(Target pointing data)
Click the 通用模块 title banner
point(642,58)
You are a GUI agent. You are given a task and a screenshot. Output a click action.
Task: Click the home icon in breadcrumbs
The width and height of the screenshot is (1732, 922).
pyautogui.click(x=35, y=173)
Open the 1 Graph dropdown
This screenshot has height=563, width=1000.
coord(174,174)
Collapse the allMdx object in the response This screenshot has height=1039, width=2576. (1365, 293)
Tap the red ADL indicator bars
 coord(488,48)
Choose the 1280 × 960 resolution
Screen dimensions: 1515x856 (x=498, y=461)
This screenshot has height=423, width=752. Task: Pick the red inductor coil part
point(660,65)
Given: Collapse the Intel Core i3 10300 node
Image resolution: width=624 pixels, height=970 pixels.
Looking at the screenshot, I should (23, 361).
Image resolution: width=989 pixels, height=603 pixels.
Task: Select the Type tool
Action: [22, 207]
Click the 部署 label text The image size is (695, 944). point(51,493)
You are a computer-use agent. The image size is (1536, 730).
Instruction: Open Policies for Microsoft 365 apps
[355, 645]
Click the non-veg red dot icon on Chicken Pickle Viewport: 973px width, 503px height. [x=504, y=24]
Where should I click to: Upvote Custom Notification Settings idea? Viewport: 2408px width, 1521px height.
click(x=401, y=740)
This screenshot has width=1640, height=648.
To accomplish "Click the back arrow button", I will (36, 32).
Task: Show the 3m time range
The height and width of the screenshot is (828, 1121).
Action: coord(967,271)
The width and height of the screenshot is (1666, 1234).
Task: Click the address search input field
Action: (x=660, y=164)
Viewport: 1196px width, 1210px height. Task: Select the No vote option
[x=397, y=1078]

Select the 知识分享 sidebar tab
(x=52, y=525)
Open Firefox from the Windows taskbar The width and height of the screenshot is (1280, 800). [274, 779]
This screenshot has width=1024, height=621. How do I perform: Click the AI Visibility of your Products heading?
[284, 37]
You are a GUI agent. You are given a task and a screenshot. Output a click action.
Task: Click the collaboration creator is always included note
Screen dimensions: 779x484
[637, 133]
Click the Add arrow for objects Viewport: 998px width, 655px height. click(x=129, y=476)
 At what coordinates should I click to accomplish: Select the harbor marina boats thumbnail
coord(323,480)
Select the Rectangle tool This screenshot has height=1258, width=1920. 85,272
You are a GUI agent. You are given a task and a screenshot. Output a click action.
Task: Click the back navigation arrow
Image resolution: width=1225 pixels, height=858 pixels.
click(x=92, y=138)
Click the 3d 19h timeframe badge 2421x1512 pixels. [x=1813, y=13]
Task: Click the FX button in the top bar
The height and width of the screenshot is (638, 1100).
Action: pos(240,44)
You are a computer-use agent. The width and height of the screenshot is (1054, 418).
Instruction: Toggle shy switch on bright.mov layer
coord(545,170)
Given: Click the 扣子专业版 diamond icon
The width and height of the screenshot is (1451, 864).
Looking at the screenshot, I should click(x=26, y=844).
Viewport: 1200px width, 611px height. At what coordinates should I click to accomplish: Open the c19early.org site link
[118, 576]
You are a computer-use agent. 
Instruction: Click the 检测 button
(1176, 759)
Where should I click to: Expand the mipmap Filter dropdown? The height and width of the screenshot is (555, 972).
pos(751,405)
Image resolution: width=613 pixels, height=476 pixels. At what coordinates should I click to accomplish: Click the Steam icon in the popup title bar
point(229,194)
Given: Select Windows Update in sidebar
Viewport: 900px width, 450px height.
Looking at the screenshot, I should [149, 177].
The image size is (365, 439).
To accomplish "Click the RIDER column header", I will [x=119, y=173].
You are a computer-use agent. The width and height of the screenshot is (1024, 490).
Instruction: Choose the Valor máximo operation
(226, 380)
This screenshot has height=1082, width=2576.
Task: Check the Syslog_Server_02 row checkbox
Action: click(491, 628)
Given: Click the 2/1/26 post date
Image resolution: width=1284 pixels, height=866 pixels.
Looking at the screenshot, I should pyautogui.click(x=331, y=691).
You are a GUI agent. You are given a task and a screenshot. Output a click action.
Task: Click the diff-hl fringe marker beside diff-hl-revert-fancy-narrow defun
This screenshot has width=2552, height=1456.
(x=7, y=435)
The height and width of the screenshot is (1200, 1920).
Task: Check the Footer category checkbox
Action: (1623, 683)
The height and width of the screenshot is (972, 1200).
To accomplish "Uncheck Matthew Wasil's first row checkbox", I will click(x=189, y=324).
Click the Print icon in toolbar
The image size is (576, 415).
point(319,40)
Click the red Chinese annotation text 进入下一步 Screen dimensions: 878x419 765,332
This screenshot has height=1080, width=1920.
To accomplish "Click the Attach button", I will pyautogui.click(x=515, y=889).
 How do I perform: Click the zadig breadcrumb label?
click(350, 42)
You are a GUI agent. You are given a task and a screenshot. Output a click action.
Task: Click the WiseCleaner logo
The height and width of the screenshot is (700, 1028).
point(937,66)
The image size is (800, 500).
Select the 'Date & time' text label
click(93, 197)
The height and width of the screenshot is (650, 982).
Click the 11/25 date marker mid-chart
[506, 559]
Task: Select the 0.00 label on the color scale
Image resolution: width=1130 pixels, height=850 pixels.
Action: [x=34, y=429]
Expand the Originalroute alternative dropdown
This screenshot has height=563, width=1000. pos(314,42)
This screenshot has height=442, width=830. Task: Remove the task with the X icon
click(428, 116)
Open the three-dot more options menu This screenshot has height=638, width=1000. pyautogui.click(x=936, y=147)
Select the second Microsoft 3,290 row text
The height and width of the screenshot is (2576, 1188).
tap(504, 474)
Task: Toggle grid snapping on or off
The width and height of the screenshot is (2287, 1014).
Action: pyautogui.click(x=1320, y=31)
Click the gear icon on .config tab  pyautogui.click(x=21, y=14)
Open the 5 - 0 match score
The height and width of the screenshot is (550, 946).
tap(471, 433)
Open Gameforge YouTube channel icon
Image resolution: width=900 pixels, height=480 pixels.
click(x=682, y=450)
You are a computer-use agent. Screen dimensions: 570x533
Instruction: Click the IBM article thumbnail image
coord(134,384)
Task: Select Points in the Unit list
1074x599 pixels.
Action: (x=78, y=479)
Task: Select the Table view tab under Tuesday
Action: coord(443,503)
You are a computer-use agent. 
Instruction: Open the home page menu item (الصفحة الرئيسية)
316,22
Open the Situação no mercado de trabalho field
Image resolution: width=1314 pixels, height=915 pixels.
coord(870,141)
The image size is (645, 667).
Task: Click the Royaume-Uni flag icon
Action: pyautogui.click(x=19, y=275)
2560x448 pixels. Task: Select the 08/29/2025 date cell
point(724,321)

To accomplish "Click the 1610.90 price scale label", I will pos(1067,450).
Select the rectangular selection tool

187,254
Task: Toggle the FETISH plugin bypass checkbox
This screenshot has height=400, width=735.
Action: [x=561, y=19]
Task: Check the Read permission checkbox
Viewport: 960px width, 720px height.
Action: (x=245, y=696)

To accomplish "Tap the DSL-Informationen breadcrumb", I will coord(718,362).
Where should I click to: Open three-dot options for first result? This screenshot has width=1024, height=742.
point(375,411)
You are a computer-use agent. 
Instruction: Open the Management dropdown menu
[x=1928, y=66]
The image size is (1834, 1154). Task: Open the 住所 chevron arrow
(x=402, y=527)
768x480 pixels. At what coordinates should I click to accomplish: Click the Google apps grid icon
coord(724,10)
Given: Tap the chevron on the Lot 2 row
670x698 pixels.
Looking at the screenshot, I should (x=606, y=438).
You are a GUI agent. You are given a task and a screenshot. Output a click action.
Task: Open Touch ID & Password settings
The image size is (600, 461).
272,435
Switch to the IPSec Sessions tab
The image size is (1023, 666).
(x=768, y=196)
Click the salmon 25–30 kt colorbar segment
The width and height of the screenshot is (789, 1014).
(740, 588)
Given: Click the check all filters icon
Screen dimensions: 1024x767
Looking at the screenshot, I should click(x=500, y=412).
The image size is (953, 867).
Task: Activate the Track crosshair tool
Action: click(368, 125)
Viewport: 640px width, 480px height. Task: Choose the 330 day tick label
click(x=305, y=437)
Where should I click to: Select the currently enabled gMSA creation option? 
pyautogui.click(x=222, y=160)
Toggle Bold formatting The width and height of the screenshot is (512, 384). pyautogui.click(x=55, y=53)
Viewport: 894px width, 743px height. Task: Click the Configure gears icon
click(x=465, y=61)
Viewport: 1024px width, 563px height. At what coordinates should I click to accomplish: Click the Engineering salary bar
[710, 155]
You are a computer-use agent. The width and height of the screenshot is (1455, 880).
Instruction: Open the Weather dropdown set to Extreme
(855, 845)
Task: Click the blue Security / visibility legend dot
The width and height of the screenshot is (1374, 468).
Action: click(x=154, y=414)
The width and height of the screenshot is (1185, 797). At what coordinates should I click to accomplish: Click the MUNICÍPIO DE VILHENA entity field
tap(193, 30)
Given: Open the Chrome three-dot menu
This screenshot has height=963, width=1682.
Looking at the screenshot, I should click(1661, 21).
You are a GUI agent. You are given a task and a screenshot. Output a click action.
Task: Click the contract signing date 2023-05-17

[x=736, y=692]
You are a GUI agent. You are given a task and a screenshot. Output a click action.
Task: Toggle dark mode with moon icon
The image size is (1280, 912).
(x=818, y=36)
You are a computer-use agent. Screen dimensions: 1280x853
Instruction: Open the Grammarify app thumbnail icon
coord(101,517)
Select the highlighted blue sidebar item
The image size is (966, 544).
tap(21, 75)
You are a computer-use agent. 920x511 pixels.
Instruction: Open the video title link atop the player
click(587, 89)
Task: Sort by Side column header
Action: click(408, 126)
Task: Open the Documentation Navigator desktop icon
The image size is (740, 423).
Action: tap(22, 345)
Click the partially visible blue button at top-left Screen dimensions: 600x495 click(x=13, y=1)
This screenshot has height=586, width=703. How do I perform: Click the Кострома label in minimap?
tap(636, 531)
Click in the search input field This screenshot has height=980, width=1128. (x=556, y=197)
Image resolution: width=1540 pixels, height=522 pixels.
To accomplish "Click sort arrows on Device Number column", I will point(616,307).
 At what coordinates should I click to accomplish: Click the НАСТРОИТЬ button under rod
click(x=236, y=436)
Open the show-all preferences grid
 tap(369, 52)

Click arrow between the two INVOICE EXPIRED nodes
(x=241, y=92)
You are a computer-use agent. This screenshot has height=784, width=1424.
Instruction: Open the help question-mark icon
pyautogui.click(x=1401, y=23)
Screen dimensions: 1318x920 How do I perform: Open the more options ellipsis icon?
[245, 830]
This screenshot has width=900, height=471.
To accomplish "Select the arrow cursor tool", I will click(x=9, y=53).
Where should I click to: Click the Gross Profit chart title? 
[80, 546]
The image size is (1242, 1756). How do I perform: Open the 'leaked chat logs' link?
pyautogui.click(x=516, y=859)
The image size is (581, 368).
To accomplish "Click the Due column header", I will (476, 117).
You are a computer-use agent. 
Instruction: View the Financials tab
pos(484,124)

Task goal:
Count the lines in the material above that contain the string "pyautogui". Reply with the number alone.

Result for this exercise:
11